Problems with Synapse persisted. A week before GrabrFi was set to go live in July 2022, Fedyaev learned through Synapse that his original sponsor bank would no longer accept new programs and that GrabrFi would have to switch to another. Integration with a second bank took another few months.

“Because we invested so much, we kept waiting, paying salaries, pushing marketing campaigns further and further, telling investors we’re almost there,” Fedyaev said. “Everyone is getting impatient.”

He said he had had no contact with the banks in question, nor with GrabrFi’s debit card issuer.

“It’s always a black box,” he said. “When you try to reach out to people through LinkedIn, they don’t respond because they don’t know who you are.”

Carey Ransom, managing director of BankTech Ventures, a venture capital fund, also has firsthand experience with BaaS. He was a co-founder of Payoff, a consumer loan now Happy Money, and the COO of an environmentally focused challenger bank. AspirationIn both cases, he worked directly with the banks.

“I’ve always had concerns about middleware companies that sneak in between fintech and banking partnerships,” Ransom said.

In his previous life as a fintech executive, “We had to make sure we knew who was opening accounts,” he said. “Middleware companies created this confusion on both sides and created risks that some fintechs don’t even realize.”

GrabrFi launched in January 2023. Fedyaev said it had amassed tens of thousands of customers in its first year. But problems arose. A shareholder Fedyaev trusted introduced him to Peter Hazlehurst, co-founder and CEO of Synctera, another middleware vendor, in May. Fedyaev decided to migrate.

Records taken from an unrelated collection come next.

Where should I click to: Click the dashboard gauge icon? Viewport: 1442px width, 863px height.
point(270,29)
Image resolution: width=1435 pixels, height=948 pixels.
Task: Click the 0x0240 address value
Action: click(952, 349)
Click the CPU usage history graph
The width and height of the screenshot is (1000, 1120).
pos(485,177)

“I liked that they didn’t push me to sign anything,” Fedyaev said. “They were transparent about what features they had and didn’t have.” Synctera also required a potential sponsor bank to feel comfortable with GrabrFi before signing the contract.

Fedyaev flew to Tulsa, Okla., to meet in person with Regent Bank, which has $1.7 billion in assets, something the bank prefers, said Steve Baker, chief innovation officer at Regent.

“Because of our experience, it wasn’t them doing due diligence on us and us saying, ‘Please work with us,’” Fedyaev said. “We wanted to make sure that if we did it a third time, we could scale long-term and there wouldn’t be any surprises a week before launch.”

He asked questions like, “If I acquire a million customers in Argentina next year, will regulators come after you?” and “Are you going to ask me to set a quota on how many accounts we can have?”

GrabrFi relaunched in January 2024 with Synctera and Regent. The overall migration took longer than the three to four months estimated (everyone says that, Fedyaev said) and took about seven months from the time GrabrFi presented its use case to Synctera. But half of that time was spent meeting with the bank and doing preparatory work to begin integration, Fedyaev said. GrabrFi uses a combination of compliance tools from Synctera and independently found vendors, such as Stripe Identity for international know-your-customer checks. All of its compliance policies are reviewed by Regent Bank.

For its part, Regent has been active in the BaaS sector for 20 months, with around 15 partners, most of which came through referrals from Synctera.

Fedyaev appreciates the direct line he has with Regent. For example, if Regent is suspicious of a transaction or account, “They contact us immediately,” he said. “We can make a change within 24 hours.”

He also likes the flexibility of the BaaS arrangement. While neither Regent nor Synctera offer remittances, they were open to GrabrFi finding a third party to develop such a feature, subject to approval. Fedyaev says remittance will launch this summer.

Crane expects Synctera’s model to represent the direction middleware is moving.

“I’m the facilitator, not the main counterpart,” he said. “Ultimately, [fintechs] will have a direct relationship with the bank and the middleware provider is an important technology layer.”

One challenge looming on Crane’s radar, however, is how these parties will come together to get small fintechs off the ground.

“As the bar gets higher on how to manage these partnerships in a compliant way, it becomes harder to see how it will work for small fintechs,” Crane said. “Banks want large-scale, well-established programs. It will be harder for new fintechs to find a home.”